Читаем Дневник читателя. Русская литература в 2007 году полностью

Здесь необходимо отступить в «начальную пору» поэта. Мы не знаем его отроческих сочинений, но в тех немногих стихах 1930-х годов, которые Липкин счел нужным предать тиснению много лет спустя, чувствуется уверенный и сосредоточенный художник. То, что Липкин еще в Одессе сблизился с Эдуардом Багрицким, который познакомил его с новейшей русской поэзией, было в общем-то случайным подарком фортуны, но то, что Багрицкий оценил тихого мальчика (для начала ошибочно углядев в его стихах реминисценцию Гумилева, о котором Липкин тогда и слыхом не слыхал), случайностью не было. Восемнадцатилетним (август 1929 года), доверившись призыву Багрицкого, Липкин отправился в Москву – и в кишащей опасностями и соблазнами столице не затерялся, не сломался и избежал типичного для романтических провинциалов «превращения» в приспособленца и пошляка. Он не писал по навязываемым эпохой прописям (и потому оригинальные стихи Липкина печатались мало – так будет и позднее, вплоть до «перестроечных» лет), но на отказ от словесности не пошел. Имея «вторую профессию» (Липкин закончил технический вуз), он стал профессиональным литератором отнюдь не советского толка. Липкина ценил и сколько мог поддерживал Багрицкий; младший поэт сохранил добрую память о собрате, трудно жившем, пытавшемся соответствовать каннибальскому «духу времени» (и подчас в том преуспевавшем), мучительно ломавшем, но не сломавшем свой огромный дар – порукой тому не только благородные мемуары, но и прекрасная глубоко трагическая поэма «Литературное воспоминание» (1974). Выйти на переводческую стезю Липкину помог мастеровитый (ощущающий себя мэтром, не только знатоком стиха, но и хранителем великих традиций) Георгий Шенгели. Творческое единомыслие и человеческая приязнь на долгие годы связали начинающего поэта с его сверстниками Марией Петровых, Арсением Тарковским, Аркадием Штейнбергом – об этом союзе он скажет в позднем (1995) проникновенном стихотворении «Квадрига»:

Среди шутов, среди шутих,

Разбойных, даровитых, пресных,

Нас было четверо иных,

Нас было четверо безвестных.

Он был знаком со многими достойными (и соответственно оттесненными на обочину) писателями старшего поколения. Вместе с Шенгели гостил в коктебельском доме Волошина летом 1930 года. Был собеседником Андрея Белого («Фосфор – белый, как и имя, – / Мне мерцал в глазах его. / Люцифер смотрел такими / До паденья своего» – «Жил в Москве, в полуподвале…», 1989), Мандельштама (как следует из мемуаров, довольно строптивым), Клычкова (и благодаря ему – Клюева), Цветаевой (в 1940 году совсем не многие горели желанием общаться с затравленной и «опасной» репатрианткой) [65] . В конце 1930-х Липкин подружился с Гроссманом, что стало одним из ключевых событий его жизни. Круг общения свидетельствует о высоком строе сознания молодого литератора, о серьезности его духовных запросов – что и сказалось в стихотворстве молодого Липкина.
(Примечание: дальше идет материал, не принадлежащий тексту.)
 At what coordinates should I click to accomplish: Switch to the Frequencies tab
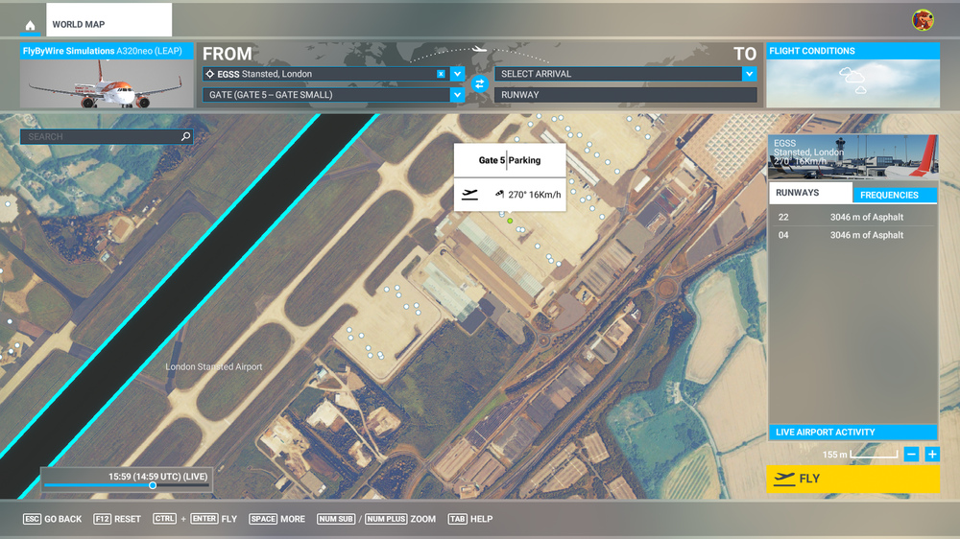coord(889,195)
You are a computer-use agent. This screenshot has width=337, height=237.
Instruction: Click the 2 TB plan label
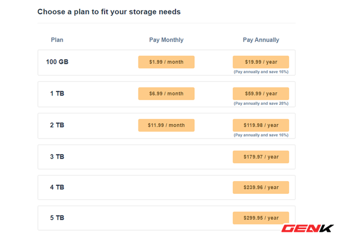57,125
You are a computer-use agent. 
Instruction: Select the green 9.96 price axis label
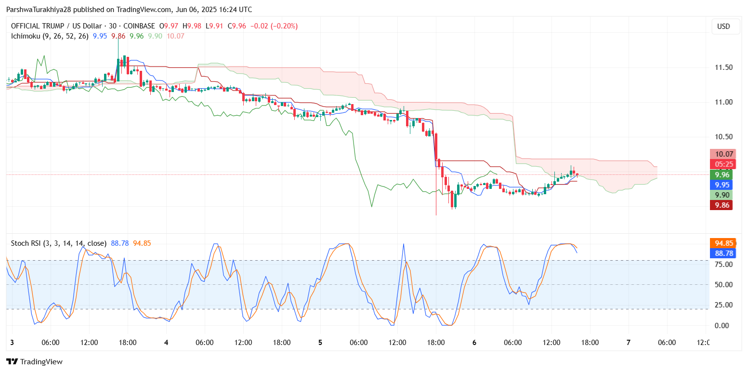click(723, 174)
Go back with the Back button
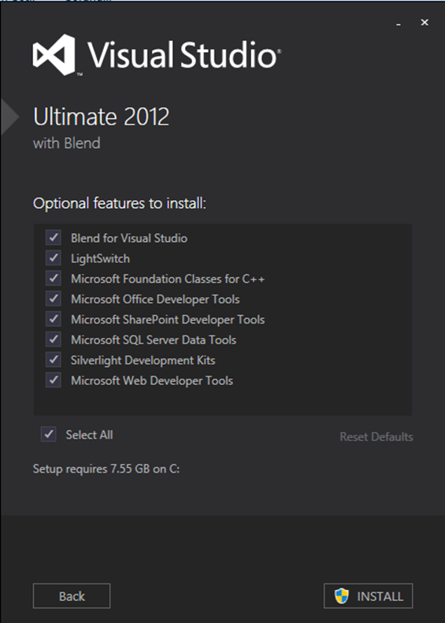This screenshot has height=623, width=445. tap(72, 596)
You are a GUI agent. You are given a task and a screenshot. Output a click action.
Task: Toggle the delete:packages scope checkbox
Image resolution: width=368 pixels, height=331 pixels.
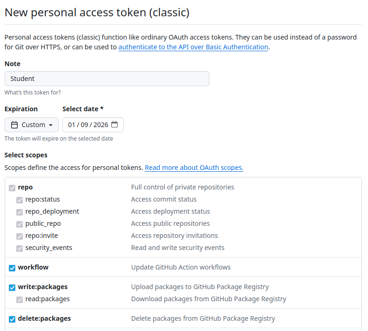pos(12,319)
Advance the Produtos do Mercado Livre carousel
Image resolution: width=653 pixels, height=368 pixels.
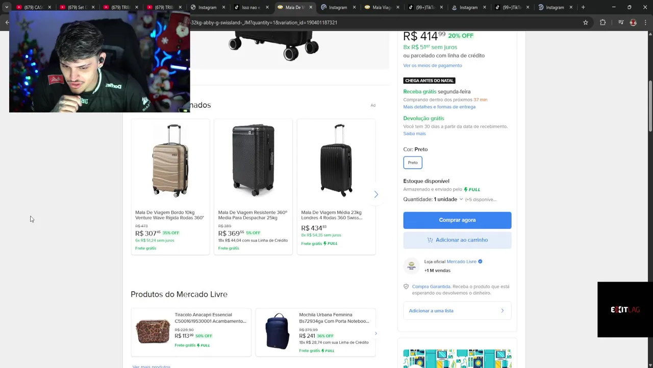375,333
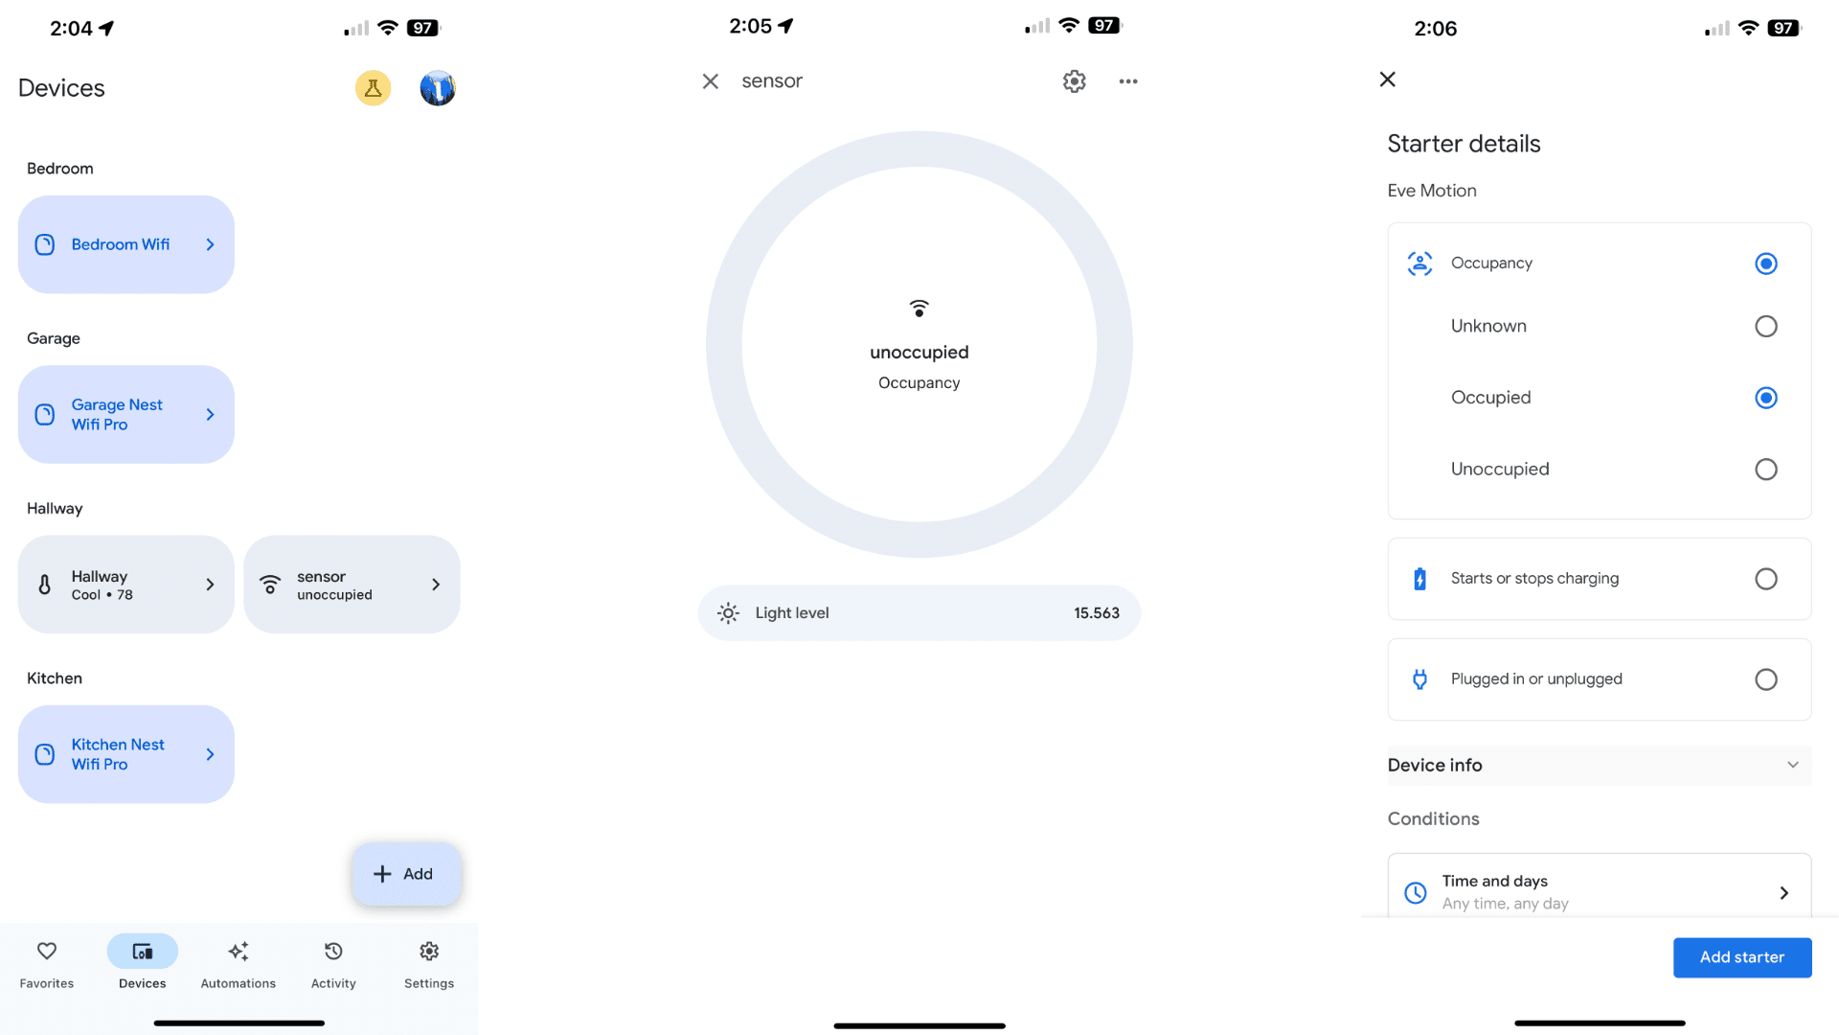Close the starter details panel
Viewport: 1839px width, 1035px height.
[x=1388, y=79]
Уже тогда выстроились его совершенно особые отношения с переводческим делом. Перевод (как и другие «окраины» словесности – детская и научно-популярная литература, сценарии, юмор; в разные советские годы карта эта по-разному закрашивалась) служил своего рода резервацией для авторов, не вписывающихся в канон «советской литературы». Рано почувствовавший, как изменилось положение писателя в России, ставшей страной большевиков, Виктор Шкловский двусмысленно шутил: слово «халтура» описывает разные процессы – когда писатель скверно делает свое дело и когда он с блеском выполняет чужую работу. К несчастью, два типа халтуры зачастую оказывались сплетенными, а достойная (даже великолепная) отработка заданного урока могла (по замыслу властей предержащих, даже если он не всегда ими осознавался, – должна была) вызывать у художника раздражение, недовольство своим положением, комплекс неполноценности. Об этом написано в одном из лучших стихотворений Тарковского, горечь которого густеет и густеет, когда строфа за строфой разбиваются о безнадежный рефрен «Ах, восточные переводы, / Как болит от вас голова». Так вот у Липкина от «восточных переводов» голова не болела [66] . Он сердечно полюбил незнакомые, всякий раз новые, но всегда – человеческие интонации, обычаи, краски, истории, типы отношения к слову и опыты прохождения сквозь вечные испытания духа. Кажется, переводы не мешали, а помогали росту поэта. И не только потому, что расширяли словарь и научали «объезжать» экзотические размеры, – это была школа понимания, претворения «чужого» в «свое».